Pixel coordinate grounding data
════

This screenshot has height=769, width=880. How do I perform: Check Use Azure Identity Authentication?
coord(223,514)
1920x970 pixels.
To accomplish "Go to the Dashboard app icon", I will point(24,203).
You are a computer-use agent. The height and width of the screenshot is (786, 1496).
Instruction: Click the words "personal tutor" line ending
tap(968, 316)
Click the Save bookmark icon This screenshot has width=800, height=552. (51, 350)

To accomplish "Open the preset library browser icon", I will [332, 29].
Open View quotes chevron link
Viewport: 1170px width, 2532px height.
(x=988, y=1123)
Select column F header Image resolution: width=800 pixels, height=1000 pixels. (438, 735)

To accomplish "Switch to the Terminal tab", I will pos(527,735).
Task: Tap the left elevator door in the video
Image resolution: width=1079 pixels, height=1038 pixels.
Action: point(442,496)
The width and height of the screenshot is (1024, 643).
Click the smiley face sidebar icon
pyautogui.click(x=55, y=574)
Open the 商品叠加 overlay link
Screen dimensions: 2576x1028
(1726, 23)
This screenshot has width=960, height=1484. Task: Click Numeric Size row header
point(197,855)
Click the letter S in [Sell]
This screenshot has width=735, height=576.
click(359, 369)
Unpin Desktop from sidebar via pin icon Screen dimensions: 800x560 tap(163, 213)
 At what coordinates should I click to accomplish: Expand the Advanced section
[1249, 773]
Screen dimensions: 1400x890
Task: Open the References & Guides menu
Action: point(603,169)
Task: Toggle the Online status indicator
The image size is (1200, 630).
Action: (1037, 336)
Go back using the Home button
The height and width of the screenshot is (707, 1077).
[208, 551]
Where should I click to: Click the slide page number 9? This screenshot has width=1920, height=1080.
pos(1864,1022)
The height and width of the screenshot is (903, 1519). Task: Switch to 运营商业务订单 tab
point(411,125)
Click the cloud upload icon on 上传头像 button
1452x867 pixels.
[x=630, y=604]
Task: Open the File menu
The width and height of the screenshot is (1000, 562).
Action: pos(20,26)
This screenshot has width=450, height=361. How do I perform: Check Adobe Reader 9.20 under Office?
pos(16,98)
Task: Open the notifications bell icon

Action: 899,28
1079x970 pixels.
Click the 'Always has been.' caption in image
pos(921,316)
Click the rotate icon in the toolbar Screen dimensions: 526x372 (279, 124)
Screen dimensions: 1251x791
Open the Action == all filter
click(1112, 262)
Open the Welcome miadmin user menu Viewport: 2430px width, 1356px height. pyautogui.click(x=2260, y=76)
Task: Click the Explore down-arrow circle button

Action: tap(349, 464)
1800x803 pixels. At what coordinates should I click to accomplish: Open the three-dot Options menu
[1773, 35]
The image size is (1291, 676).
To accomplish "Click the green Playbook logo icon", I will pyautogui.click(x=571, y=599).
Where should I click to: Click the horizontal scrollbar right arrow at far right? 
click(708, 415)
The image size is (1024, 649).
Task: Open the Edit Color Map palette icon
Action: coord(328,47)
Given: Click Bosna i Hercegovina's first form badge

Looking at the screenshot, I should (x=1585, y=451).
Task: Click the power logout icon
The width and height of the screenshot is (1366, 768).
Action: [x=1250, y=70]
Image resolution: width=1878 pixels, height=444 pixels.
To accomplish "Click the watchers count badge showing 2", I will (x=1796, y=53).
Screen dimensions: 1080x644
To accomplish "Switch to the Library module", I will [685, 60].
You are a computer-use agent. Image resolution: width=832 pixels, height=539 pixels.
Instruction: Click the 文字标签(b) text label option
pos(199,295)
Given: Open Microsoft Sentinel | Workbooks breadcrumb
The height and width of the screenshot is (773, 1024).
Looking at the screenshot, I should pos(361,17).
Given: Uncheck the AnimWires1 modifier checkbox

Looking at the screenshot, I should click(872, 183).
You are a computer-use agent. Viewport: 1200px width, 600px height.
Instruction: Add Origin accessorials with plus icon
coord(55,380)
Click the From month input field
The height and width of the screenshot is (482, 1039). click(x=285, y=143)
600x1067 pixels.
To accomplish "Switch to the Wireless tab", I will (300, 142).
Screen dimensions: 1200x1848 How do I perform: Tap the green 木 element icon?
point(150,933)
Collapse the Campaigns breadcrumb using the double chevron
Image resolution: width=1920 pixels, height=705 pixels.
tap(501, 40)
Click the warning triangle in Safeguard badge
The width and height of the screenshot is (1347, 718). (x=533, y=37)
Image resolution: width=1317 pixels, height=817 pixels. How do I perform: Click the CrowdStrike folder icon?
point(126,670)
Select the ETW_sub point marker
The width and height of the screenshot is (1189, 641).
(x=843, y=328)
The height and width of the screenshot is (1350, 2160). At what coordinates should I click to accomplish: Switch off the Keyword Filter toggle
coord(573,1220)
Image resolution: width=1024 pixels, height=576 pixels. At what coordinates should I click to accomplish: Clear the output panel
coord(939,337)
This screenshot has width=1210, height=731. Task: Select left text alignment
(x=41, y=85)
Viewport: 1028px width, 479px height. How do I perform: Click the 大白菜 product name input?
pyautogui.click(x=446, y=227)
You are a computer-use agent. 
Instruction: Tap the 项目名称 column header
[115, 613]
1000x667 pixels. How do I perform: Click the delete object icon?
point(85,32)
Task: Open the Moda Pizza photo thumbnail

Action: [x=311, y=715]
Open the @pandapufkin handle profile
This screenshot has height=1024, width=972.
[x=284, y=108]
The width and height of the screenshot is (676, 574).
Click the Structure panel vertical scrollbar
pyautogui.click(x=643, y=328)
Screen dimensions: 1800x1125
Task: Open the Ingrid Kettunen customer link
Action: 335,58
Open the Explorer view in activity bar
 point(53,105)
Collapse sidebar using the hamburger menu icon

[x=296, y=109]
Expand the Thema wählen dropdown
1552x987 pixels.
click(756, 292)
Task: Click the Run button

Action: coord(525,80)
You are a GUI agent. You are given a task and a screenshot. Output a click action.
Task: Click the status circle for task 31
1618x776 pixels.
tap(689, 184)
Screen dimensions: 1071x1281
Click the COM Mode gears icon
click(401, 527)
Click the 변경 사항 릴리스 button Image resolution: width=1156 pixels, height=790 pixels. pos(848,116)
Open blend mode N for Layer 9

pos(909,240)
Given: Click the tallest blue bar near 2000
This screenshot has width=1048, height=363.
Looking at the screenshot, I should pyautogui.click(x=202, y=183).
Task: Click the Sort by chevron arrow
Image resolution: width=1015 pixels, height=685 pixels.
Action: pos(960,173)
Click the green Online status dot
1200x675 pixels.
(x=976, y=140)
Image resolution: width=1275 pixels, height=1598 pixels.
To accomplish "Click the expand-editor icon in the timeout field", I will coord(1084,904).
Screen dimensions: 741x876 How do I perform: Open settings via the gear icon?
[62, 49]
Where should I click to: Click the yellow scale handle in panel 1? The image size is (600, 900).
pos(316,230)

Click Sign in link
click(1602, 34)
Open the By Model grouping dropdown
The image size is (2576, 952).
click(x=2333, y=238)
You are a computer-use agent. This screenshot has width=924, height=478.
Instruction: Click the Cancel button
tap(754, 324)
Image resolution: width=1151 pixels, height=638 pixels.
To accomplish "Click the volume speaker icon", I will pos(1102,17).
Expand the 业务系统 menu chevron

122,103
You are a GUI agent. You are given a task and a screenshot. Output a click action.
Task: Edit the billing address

════

WHAT TO WORK ON: Each line in the entries above that includes the string "Online" should be extracted.

TASK SOLUTION:
Task: Toggle the Online status indicator
Click the green Online status dot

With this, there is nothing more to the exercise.